ARTICLE »

--- START ---

# Pup won't leave the cats alone!!!!



## Faith82 (Aug 25, 2011)

My 4 month old golden will not leave my 3 cats alone. He is just trying to play with them but they do not want to play so they get upset and hiss or smack at him. I am afraid of him scaring the cats so bad that they will NEVER want to go near him. How do I get him to be calm around the cats?


----------



## Jax's Mom (Oct 16, 2009)

It takes TIME. First, I would make sure the cats have "safe" places to be where your pup cannot get to them. I think that is important. Second, when the cats are around your pup, you should have him leashed and unable to run at them. Working on "leave it" can be helpful. This is how I dealt with my youngest who tends to run up to my cat, not to hurt him, but to interact. He is now a year old, and I can tell him to "leave it" sternly when he reacts to the cat walking in the room, BUT I still have to be right on top of the situation to reinforce my leabe it command. My cat prefers to stay in the basement or the living room where the dogs do not and cannot go (either door closed or gated.


----------



## HiTideGoldens (Dec 29, 2009)

I will second that it takes time. When he is a bit older they will probably tolerate him better. 

Our two cats HATED Jack initially. They just ran and hid upstairs (in their safety zone) for awhile. They were totally peeved that he was in the house. I felt it was definitely a danger to one of our cats since he would totally turn into a deer in the headlights when Jack approached, so we baby gated off most of our house until Jack could be trusted a bit more. We taught him "no" and "leave it" and started applying that to the cats if he tried to chase them. If Jack was persistent after we corrected him we would usually physically put ourselves between Jack and the cats and correct him again. If he continued he would go into a doggie "time out" where we would calmly put him in the laundry room or his crate. He eventually got it, although he still really really likes them. The cats tolerate him now, they'll even lay by him on occasion. 

Chloe never had a problem with going after the cats initially, but when she gets really excited and starts zooming all over the house sometimes she tries to chase one of them. We correct her as well, but a few times she has gotten popped and hissed at by both cats and she generally leaves them alone when they do that. They've gone on the offensive a bit with her, which they never did with Jack. I definitely wouldn't let a cat correct a puppy though, they could get a pretty severe eye injury from their claws. Obviously older dogs can be injured too, but once Chloe hears the hiss she runs the other way now.


----------



## BeauShel (May 20, 2007)

Totally agree with the other two. It will take time and alot of patience. Make sure your kitty has a safe place. I use a baby gate with a kitty section. I got it at target. Plus make sure the litter box is safe from the dog. It is like a big treat to them.


----------



## Deb_Bayne (Mar 18, 2011)

Bayne is 8 months and just now are the cats not running away whenever they see him, but when he gets rambunctious and wants to play they'll either run away, stand their ground and hiss or swat at him. I do notice that their claws are not extended since I accidentally got in between them fearing of claw contact and not a scratch. I feel when Bayne is a lot more of a calm dog then the cats will trust him not to be the bouncy bouncy bow yippy puppy he is right now.


----------



## opie (Aug 31, 2011)

--- END ---

PROBLEMS TO SOLVE »
**a.** Retype the part of the thread between "Bayne is 8 months" and "(Aug 31, 2011)", inclusive.
**b.** Translate this sentence from the thread into Spanish: "Plus make sure the litter box is safe from the dog."
What comes next is separate material, unrelated to the thread.

STORED DATA »
--- START ---

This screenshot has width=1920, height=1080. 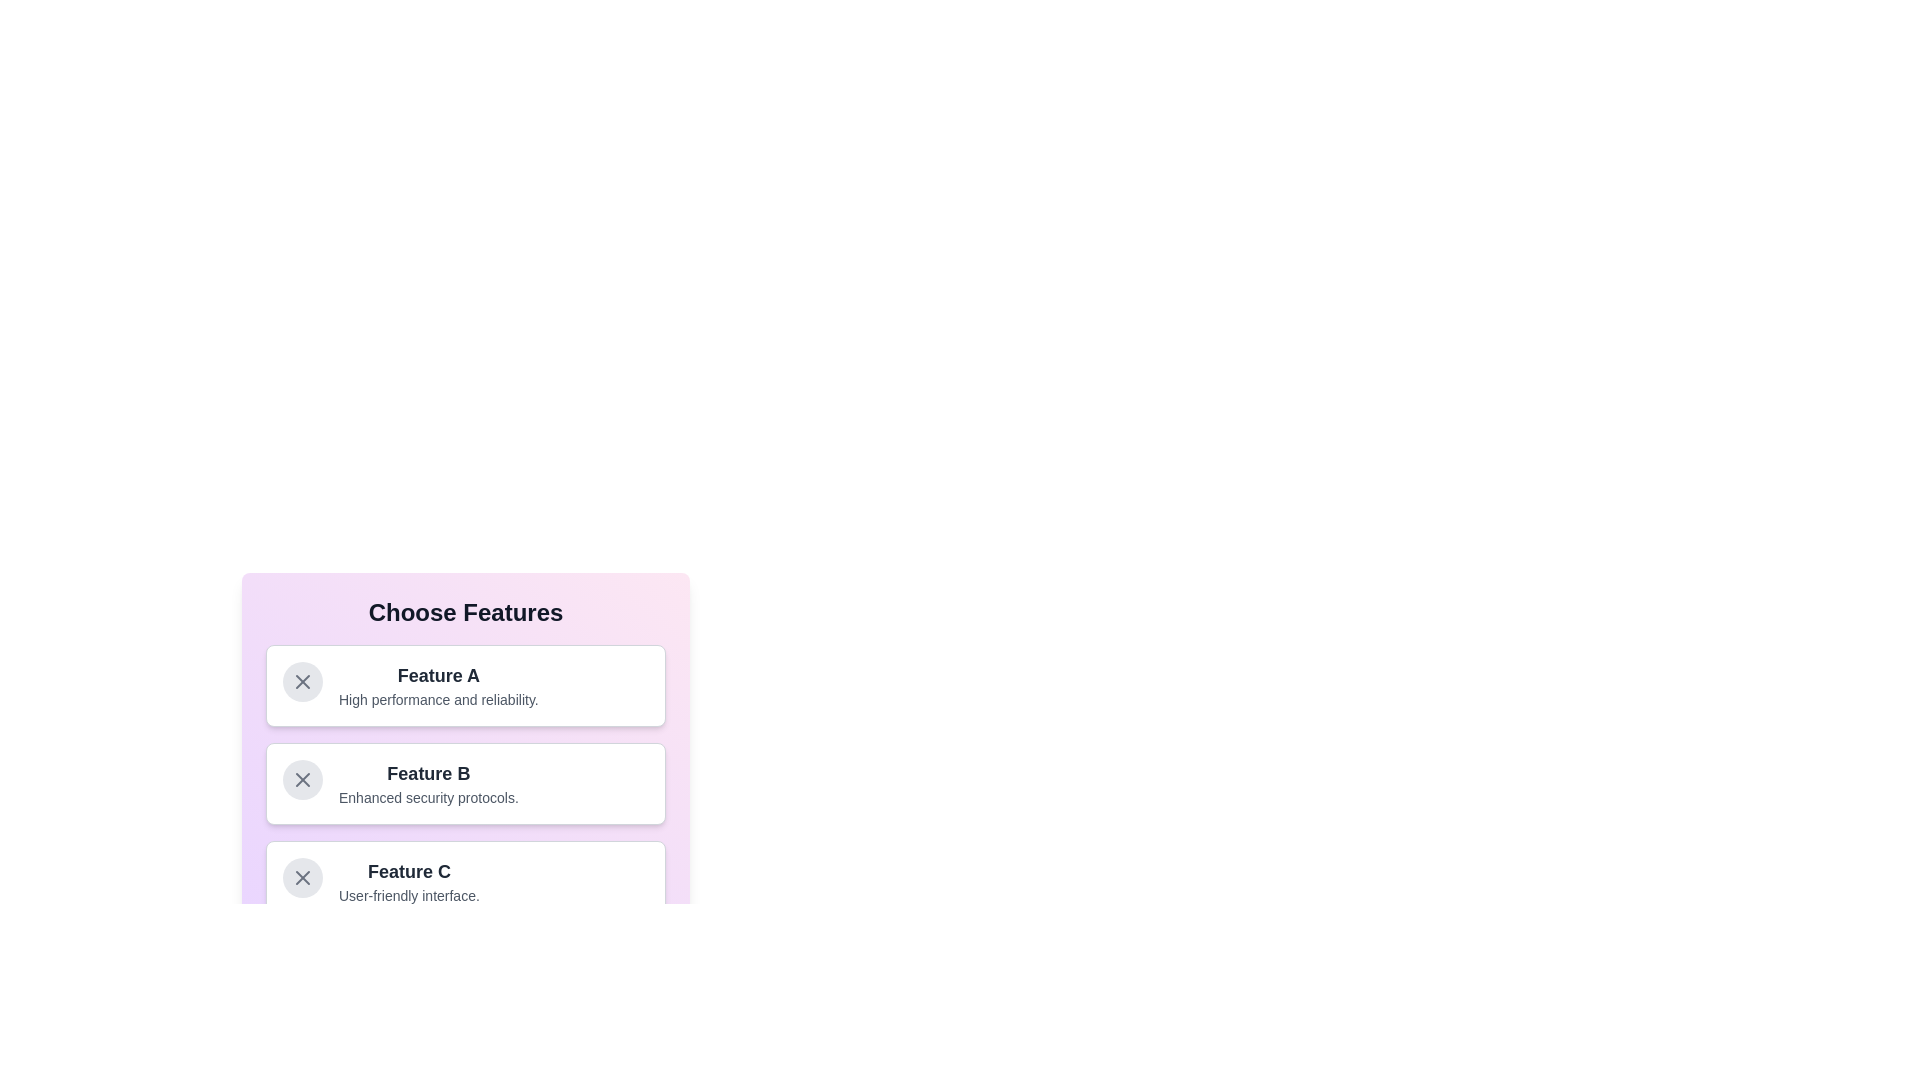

--- END ---

RESPONSES TO THE EXERCISE »
**a.**
Bayne is 8 months and just now are the cats not running away whenever they see him, but when he gets rambunctious and wants to play they'll either run away, stand their ground and hiss or swat at him. I do notice that their claws are not extended since I accidentally got in between them fearing of claw contact and not a scratch. I feel when Bayne is a lot more of a calm dog then the cats will trust him not to be the bouncy bouncy bow yippy puppy he is right now.


----------



## opie (Aug 31, 2011)

**b.** Además, asegúrate de que la caja de arena esté a salvo del perro.